On the first 90 days: a serious agency should describe exactly what they do and in what order. Typically this looks like a technical audit and fix prioritization in month one, keyword strategy and content gap analysis in month two, and initial content and link building execution beginning in month three. If they cannot tell you what they are doing in the first ninety days with some specificity, they do not have a process. They have a pitch.

6. Who Will Actually Be Working on My Account?

The agency you are evaluating is represented by its best people during the sales process. Those are often not the people who will be executing your campaign.

Ask directly: who is the account lead? What is their experience level? How many accounts does that person manage? Is there an SEO strategist involved or is your account handled entirely by a coordinator? What does the communication and reporting cadence look like?

Agencies with high client-to-strategist ratios (anything above fifteen to twenty active accounts per senior person) are structurally unable to do deep work on any single account. They are running templates and checking boxes, not thinking about your specific competitive landscape.

This is also where the question of whether to hire an agency versus a fractional SEO consultant becomes worth exploring. Fractional arrangements give you senior-level strategic thinking embedded closer to your team at a lower cost than a full agency retainer, with full visibility into who is doing the work.

7. What Happens to the Work If We Stop Working Together?

The answer determines whether the engagement builds lasting assets for your business or whether you are renting access to results that disappear when the contract ends.

Deliverables that should belong to you: content published on your site, technical fixes implemented on your site, links pointing to your domain, keyword strategy documentation, and any reporting dashboards built on your data.

Things that can walk out the door: proprietary tools the agency licenses on your behalf, private channels with strategic context, relationships with publishers the agency manages, and any content hosted on their infrastructure rather than yours.

The risk is highest with agencies that build campaigns entirely inside their own systems and never document the strategy in a transferable format. If you terminate, you get a traffic graph and nothing actionable. A good agency builds campaigns in a way where, if you left tomorrow, your in-house team could pick up the work and continue it.

8. How Do You Stay Current with Algorithm Changes?

You are not looking for them to recite the names of recent Google core updates. You are looking for a real answer about how SEO knowledge actually flows through their organization.

Good answers sound like: “Our senior strategists test hypotheses on our own properties and on a few willing client accounts. We run our own sites where we test changes before implementing them for clients. We read the primary research publications — Ahrefs, Search Engine Land — and we validate against what we see in our own data.”

Bad answers sound like: “We stay up to date on all the latest Google updates and adjust our strategies accordingly.”

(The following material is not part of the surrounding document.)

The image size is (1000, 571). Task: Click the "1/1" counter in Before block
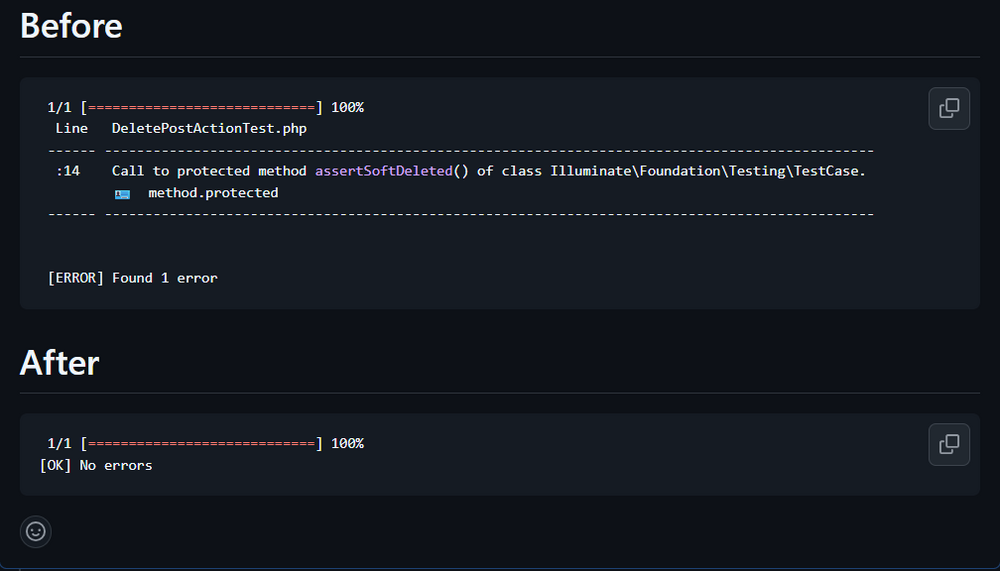[60, 107]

The SEO industry has no central textbook. The practitioners who actually know what is happening are running experiments or studying data at scale. An agency that learns about algorithm changes by reading the same blog posts you could read yourself is not giving you any advantage.

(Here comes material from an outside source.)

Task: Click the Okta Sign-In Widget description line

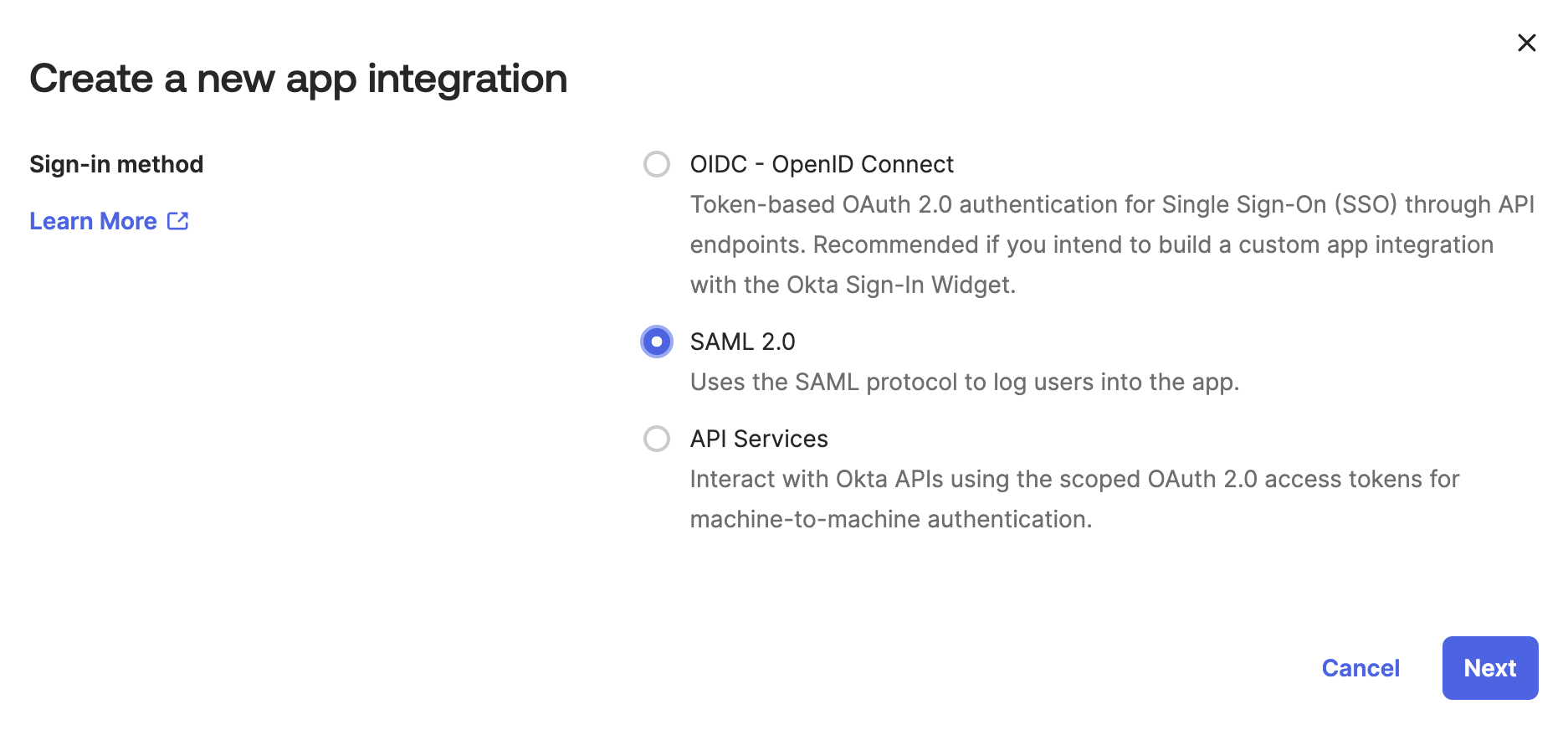Action: (852, 285)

9. What Would You NOT Do for a Client in My Industry?

This question is unusual enough that it catches most agencies off guard, which is exactly the point. A competent agency knows where their approach has limits.

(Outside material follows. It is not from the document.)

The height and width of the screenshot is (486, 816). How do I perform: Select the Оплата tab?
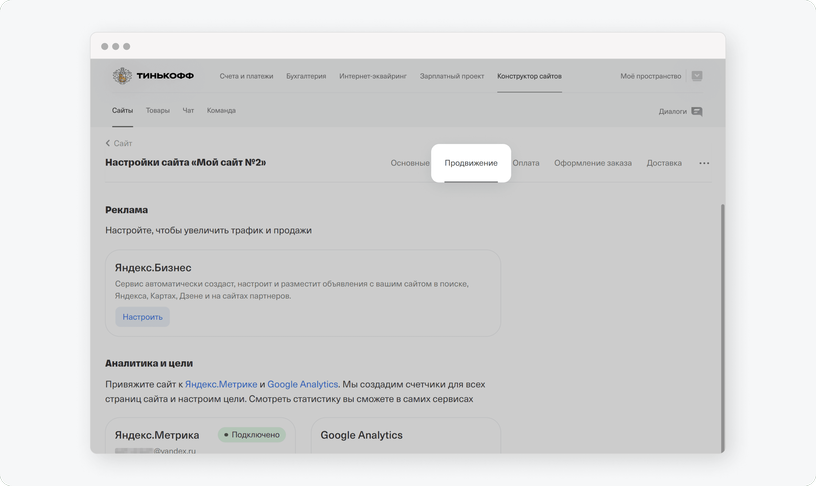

Good answers include things like: “We would not pursue aggressive exact-match anchor text ratios in a heavily regulated industry like finance or legal — the downside risk is too high.” Or: “We would not prioritize high-volume informational content for a small ecommerce site with a limited crawl budget — we would focus on transactional pages first.” Or: “We would not attempt to compete on head terms in the first twelve months for a new domain — we would target long-tail clusters and build authority before going after the competitive terms.”

An agency that will not tell you what they will not do is either not thinking critically about your situation or they are telling you whatever you want to hear to close the deal. The ability to say “we would not do that, and here is why” is a sign of expertise, not weakness.

What Green Flags Actually Look Like When You’re Evaluating an SEO Company

Understanding how to choose an SEO company also means recognizing the signals that indicate a genuinely strong partner, not just the absence of red flags.

They ask more questions than they answer in the first call. A serious agency cannot scope a real engagement without understanding your business model, your current organic situation, your top competitors, your conversion funnel, and what internal resources you have available. If the first conversation is mostly them presenting their services, they are treating you as a revenue line, not a client problem to solve.

They have case studies with specific metrics, not just impressive-looking graphs. Traffic graphs stripped of context can mean anything. The best agencies show you before-and-after situations with specific keyword categories, named challenges they solved, and measurable outcomes that connect to business results, not just sessions. Cross-check their claims using Ahrefs or Semrush before the follow-up call.

They have a point of view on your current situation before the engagement starts. Give them your domain before the first call and ask them to take a brief look. An agency worth hiring will come to the meeting with at least two or three specific observations about what they see and what they would prioritize. This costs them fifteen minutes. If they are not willing to do it, you are not a priority.

They are honest about what SEO cannot do. If you need revenue in sixty days, SEO is not the channel. A good agency will tell you that and either refer you elsewhere for short-term tactics or suggest a combined approach. An agency that tells you SEO is the solution to every problem you have is selling, not advising.

The Red Flags Most Businesses Miss When Hiring an SEO Agency

Most people know the obvious ones: guaranteed rankings, overnight results, prices that are suspiciously low. Here are the signals that are easier to miss.

They spend the entire discovery call talking about their process rather than your problem. Process talk sounds organized and professional. But an agency describing their five-step proprietary framework without asking a single question about your business is telling you they have a template, not a strategy. Templates applied to unique problems produce generic results.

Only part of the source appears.